__Source passage__:
※
Home Open Account Help 375 users online

Nostalgia & History > Hot Trains Don't Always Get the Best Power


Date: 02/13/16 08:56
Hot Trains Don't Always Get the Best Power
Author: MaineLines

Here is an example of what looks to be the remanent of SP's LA to Portland PCX intermodal with a mixed bag of UP, SP and leased power at Bealville and Caliente, CA in the summer of 1998.

You must be a registered subscriber to watch videos. Join Today!




Date: 02/13/16 09:52
Re: Hot Trains Don't Always Get the Best Power
Author: hogheaded

Nice catch!

Some things never change, it seems:
Back in SP days, I was on the hottest train on the railroad, a short-lived Salinas CA - Chicago train that SP put on in an attempt to recapture the Budd of California perishable pig traffic that it had lost to Santa Fe (some years prior, Budd had begun trucking their trailers 125+ plus miles to ATSF, Richmond rather than suffer at the hands of SP). The train had two well-broken-in U-Boats on the head end when my crew picked it up in Watsonville Junction.
※
__Entries supplied__:
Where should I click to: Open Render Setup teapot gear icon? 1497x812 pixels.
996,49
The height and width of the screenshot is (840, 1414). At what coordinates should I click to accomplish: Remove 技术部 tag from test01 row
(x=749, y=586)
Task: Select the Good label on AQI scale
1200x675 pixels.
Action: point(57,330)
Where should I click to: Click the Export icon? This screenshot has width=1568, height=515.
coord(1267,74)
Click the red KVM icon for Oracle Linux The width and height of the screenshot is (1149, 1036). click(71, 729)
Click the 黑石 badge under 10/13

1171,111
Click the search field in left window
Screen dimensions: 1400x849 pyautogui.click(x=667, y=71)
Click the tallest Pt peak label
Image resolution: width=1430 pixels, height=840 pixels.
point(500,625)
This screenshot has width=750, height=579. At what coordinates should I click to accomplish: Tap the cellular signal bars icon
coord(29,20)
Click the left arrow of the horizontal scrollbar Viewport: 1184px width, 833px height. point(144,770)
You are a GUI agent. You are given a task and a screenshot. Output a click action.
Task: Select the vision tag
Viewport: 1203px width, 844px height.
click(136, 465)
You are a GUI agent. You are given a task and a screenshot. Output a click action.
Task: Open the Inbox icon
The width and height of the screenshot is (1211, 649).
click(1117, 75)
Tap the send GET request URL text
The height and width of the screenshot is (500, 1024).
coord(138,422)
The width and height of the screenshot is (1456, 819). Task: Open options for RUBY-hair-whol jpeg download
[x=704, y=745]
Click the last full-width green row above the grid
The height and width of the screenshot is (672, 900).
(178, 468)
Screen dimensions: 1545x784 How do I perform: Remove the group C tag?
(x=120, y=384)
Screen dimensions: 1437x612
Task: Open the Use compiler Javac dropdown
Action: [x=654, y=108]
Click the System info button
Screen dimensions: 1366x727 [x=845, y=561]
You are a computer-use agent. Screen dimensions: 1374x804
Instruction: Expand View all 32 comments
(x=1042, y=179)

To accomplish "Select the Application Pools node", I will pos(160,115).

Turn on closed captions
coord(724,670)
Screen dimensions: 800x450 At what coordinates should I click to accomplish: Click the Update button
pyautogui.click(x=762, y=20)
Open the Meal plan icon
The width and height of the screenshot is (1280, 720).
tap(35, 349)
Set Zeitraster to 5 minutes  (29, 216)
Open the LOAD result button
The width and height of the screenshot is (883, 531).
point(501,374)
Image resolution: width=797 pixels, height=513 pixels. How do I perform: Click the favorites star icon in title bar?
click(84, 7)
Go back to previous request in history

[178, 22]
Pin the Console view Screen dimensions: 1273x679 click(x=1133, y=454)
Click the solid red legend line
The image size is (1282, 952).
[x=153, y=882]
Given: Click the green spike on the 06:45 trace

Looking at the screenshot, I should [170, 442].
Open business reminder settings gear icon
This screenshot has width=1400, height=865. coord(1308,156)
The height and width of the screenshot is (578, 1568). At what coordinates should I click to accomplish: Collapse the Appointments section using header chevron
※
__Written exercise 1__: In the forum thread, what locomotives were on the head end of the Salinas–Chicago train when the crew picked it up?
__Written exercise 2__: In the rows, rename "Viewport" to "Display" from the line with "Click the red" to the line with "click(136, 465)". Return only those lines.
The forum thread and the rows are unrelated to each other.

__Complete answer 1__: Two well-broken-in U-Boats.

__Complete answer 2__:
Click the red KVM icon for Oracle Linux The width and height of the screenshot is (1149, 1036). click(71, 729)
Click the 黑石 badge under 10/13

1171,111
Click the search field in left window
Screen dimensions: 1400x849 pyautogui.click(x=667, y=71)
Click the tallest Pt peak label
Image resolution: width=1430 pixels, height=840 pixels.
point(500,625)
This screenshot has width=750, height=579. At what coordinates should I click to accomplish: Tap the cellular signal bars icon
coord(29,20)
Click the left arrow of the horizontal scrollbar Display: 1184px width, 833px height. point(144,770)
You are a GUI agent. You are given a task and a screenshot. Output a click action.
Task: Select the vision tag
Display: 1203px width, 844px height.
click(136, 465)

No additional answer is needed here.